=== THE DATA ===

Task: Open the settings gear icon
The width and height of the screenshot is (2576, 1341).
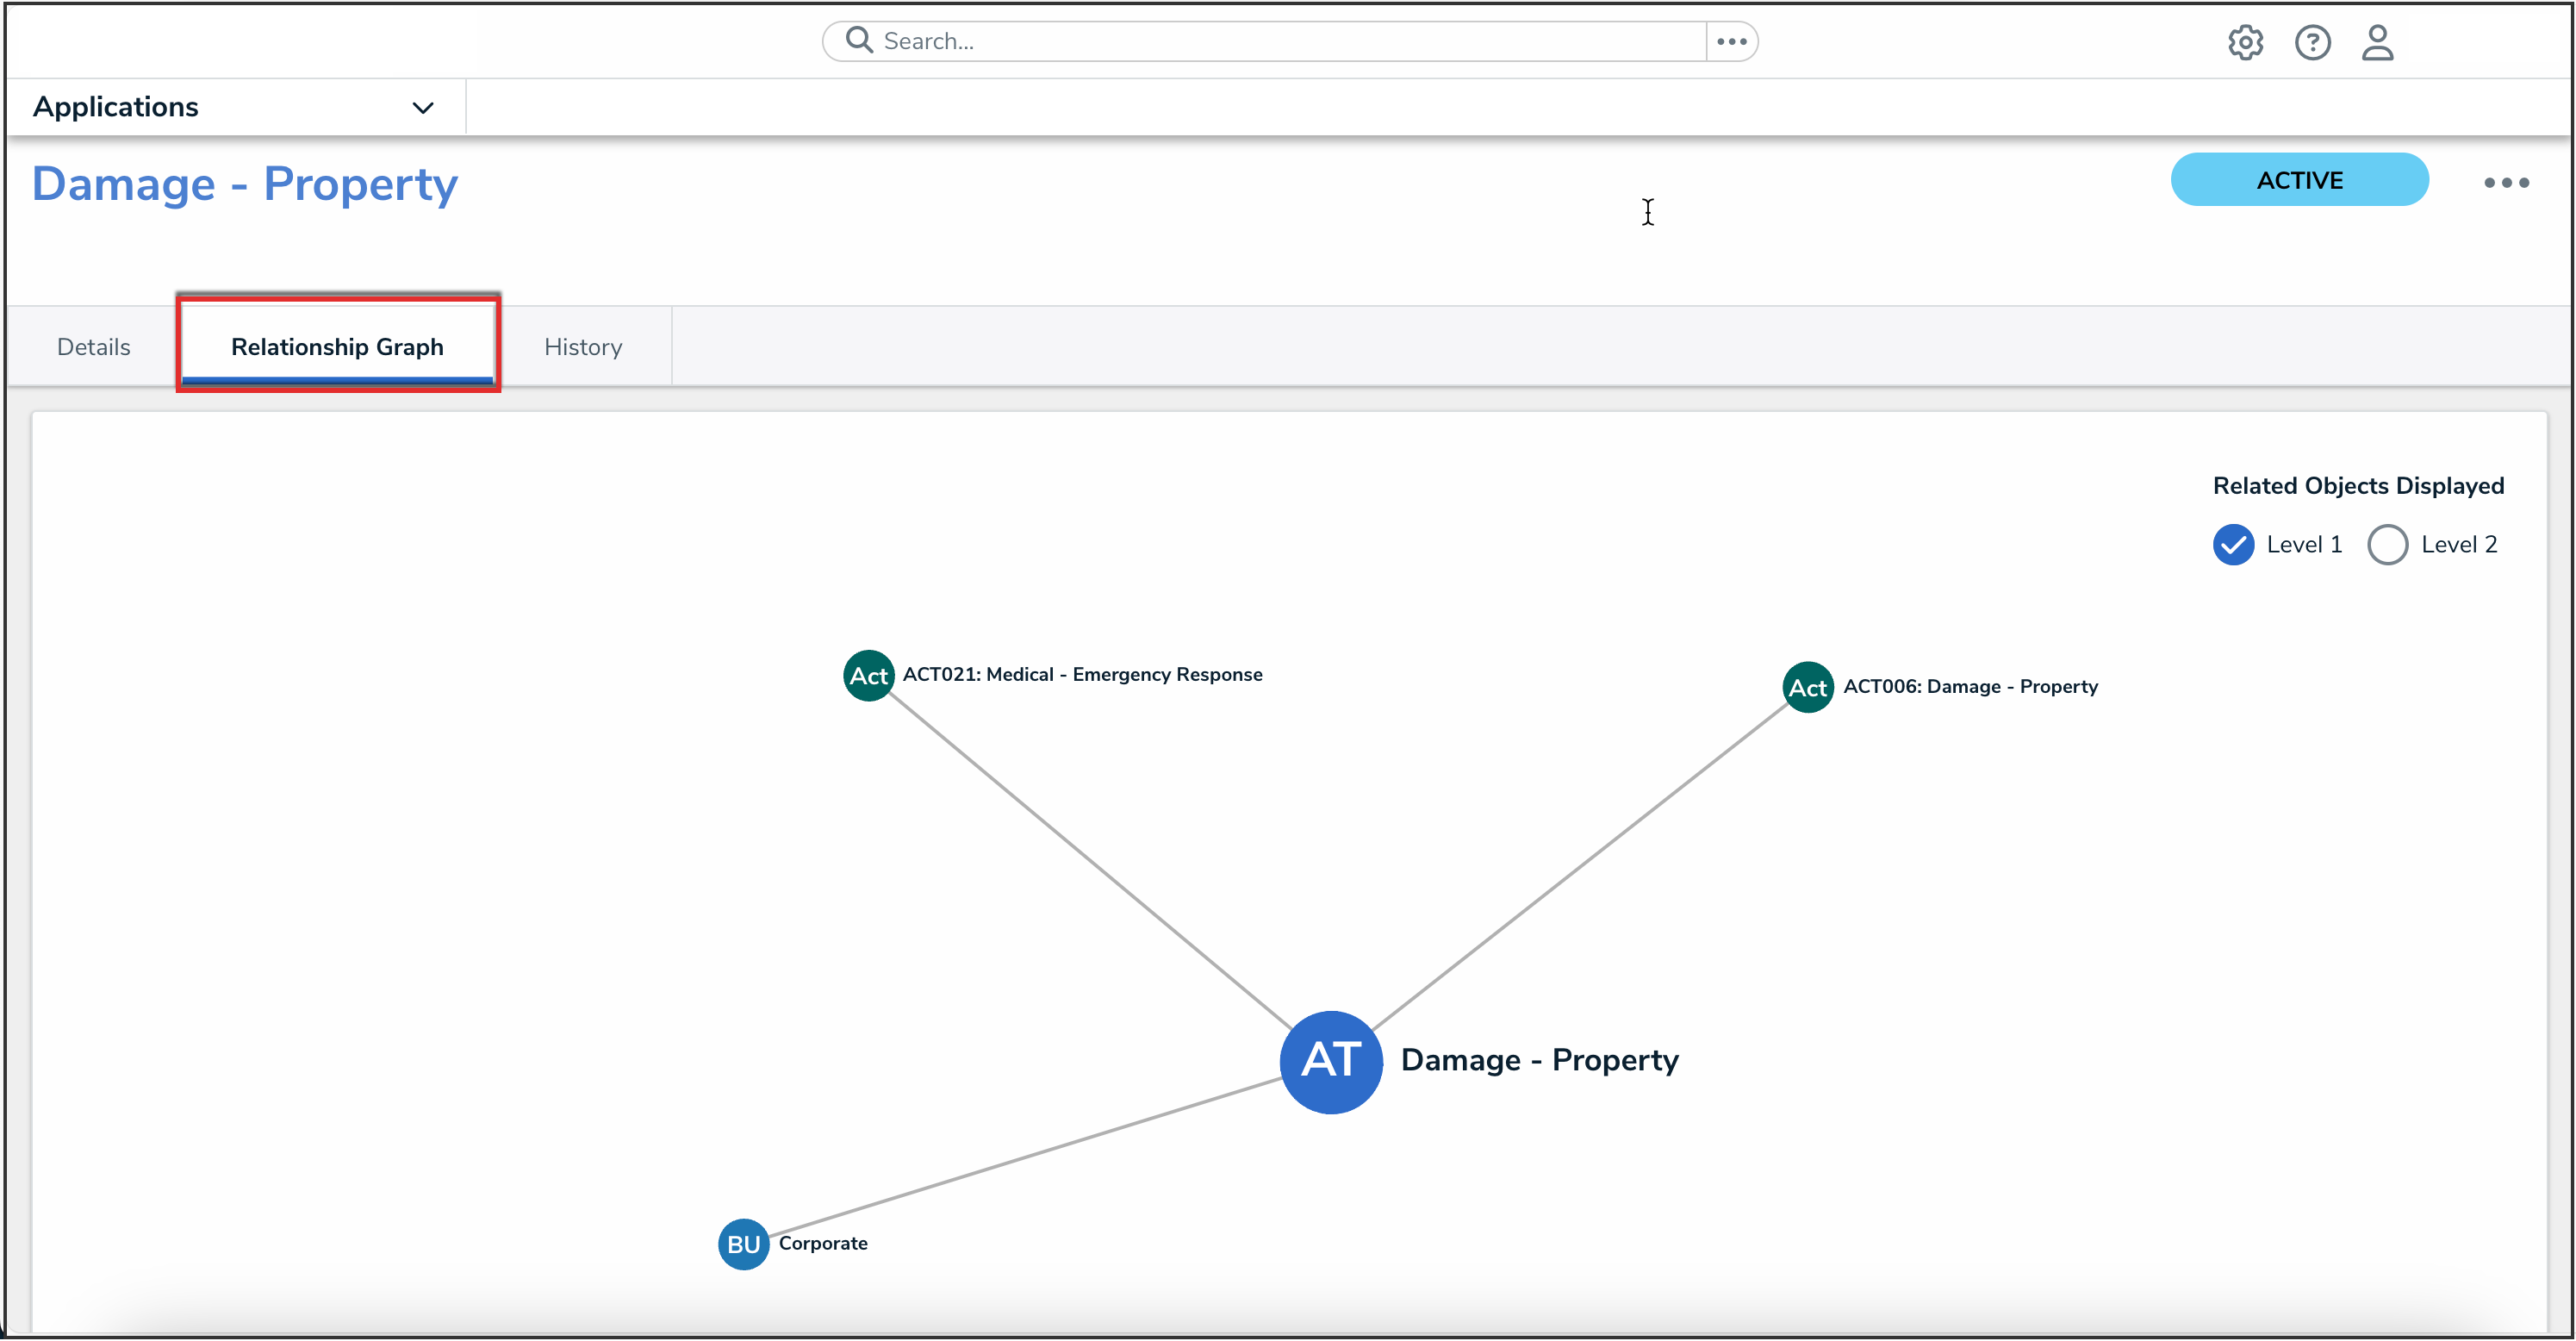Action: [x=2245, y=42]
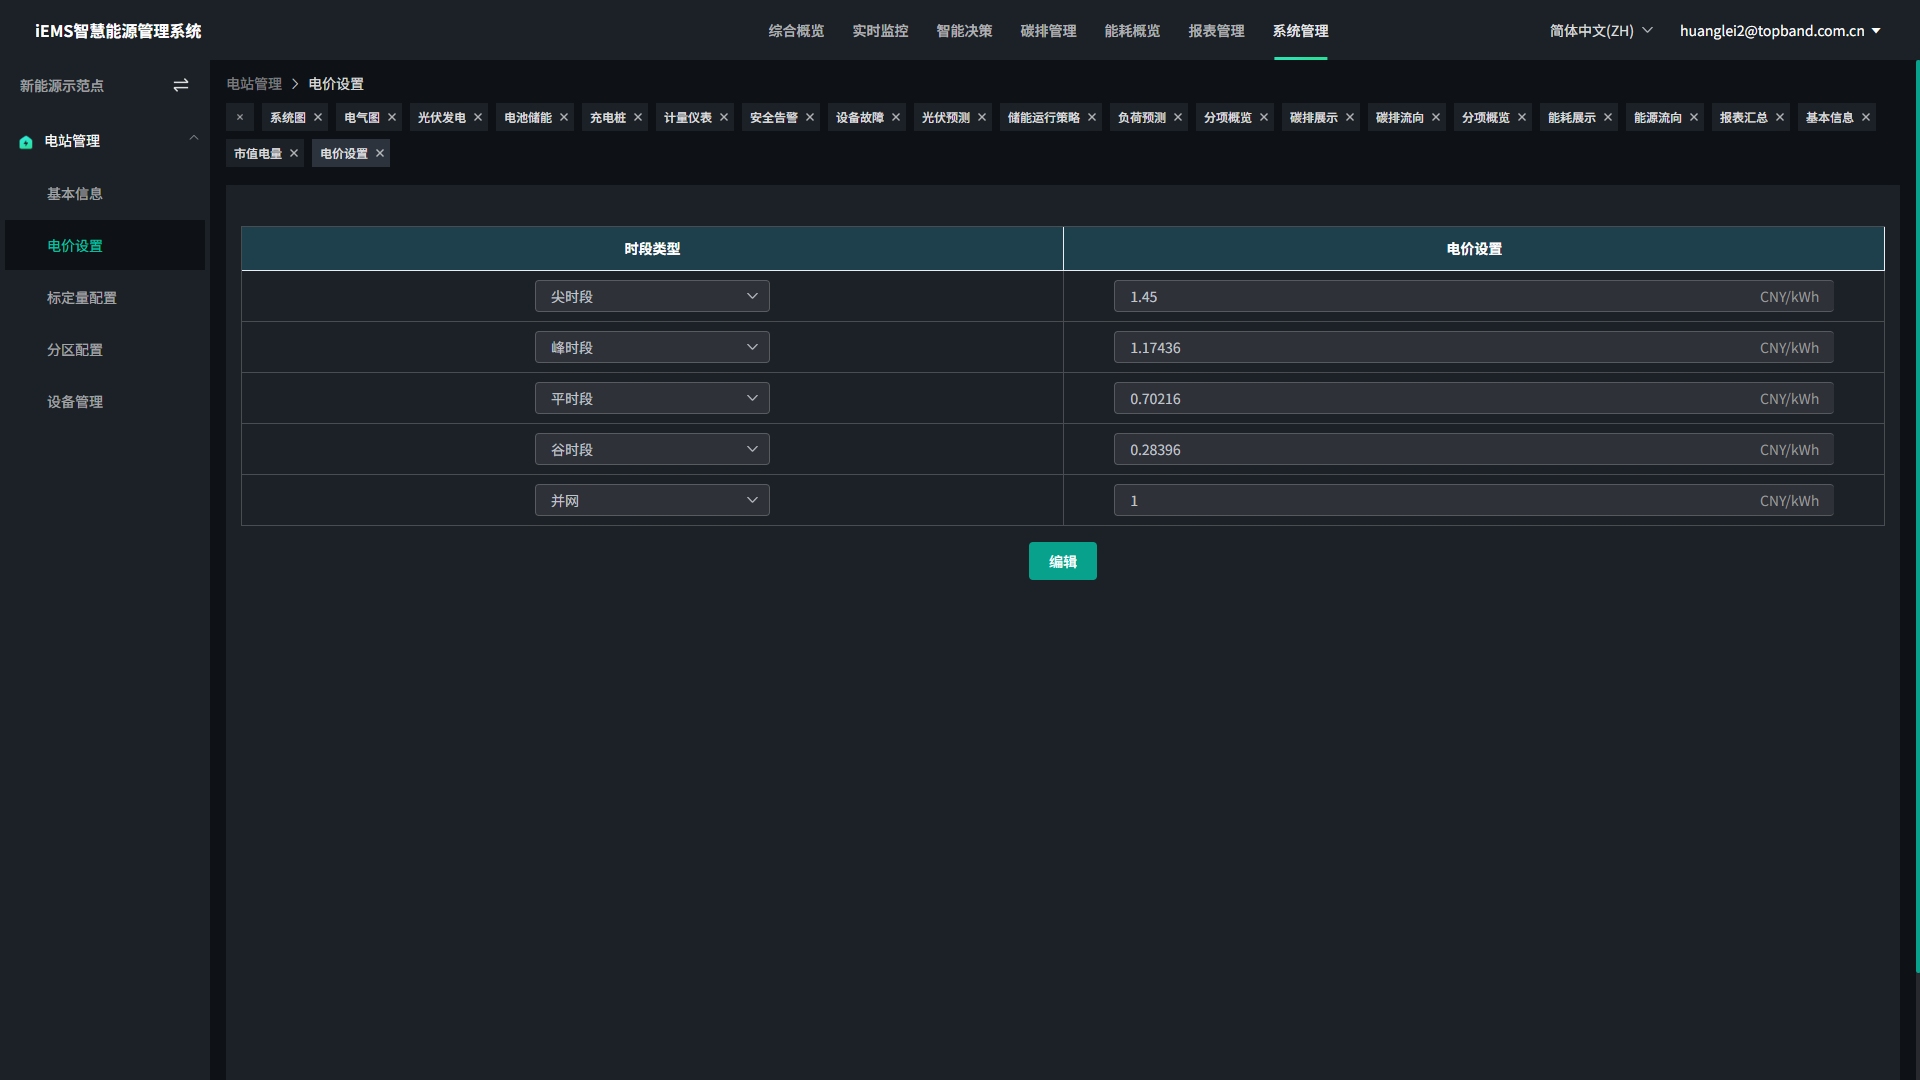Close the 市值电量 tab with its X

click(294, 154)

===

» **WHAT IS EXPECTED**
Return all the entries word for word, but omit any pictures they contain.

» **FINISHED EXERCISE**
Task: Open the settings gear icon
The width and height of the screenshot is (2576, 1341).
Action: [x=2245, y=42]
Close the 市值电量 tab with its X

click(294, 154)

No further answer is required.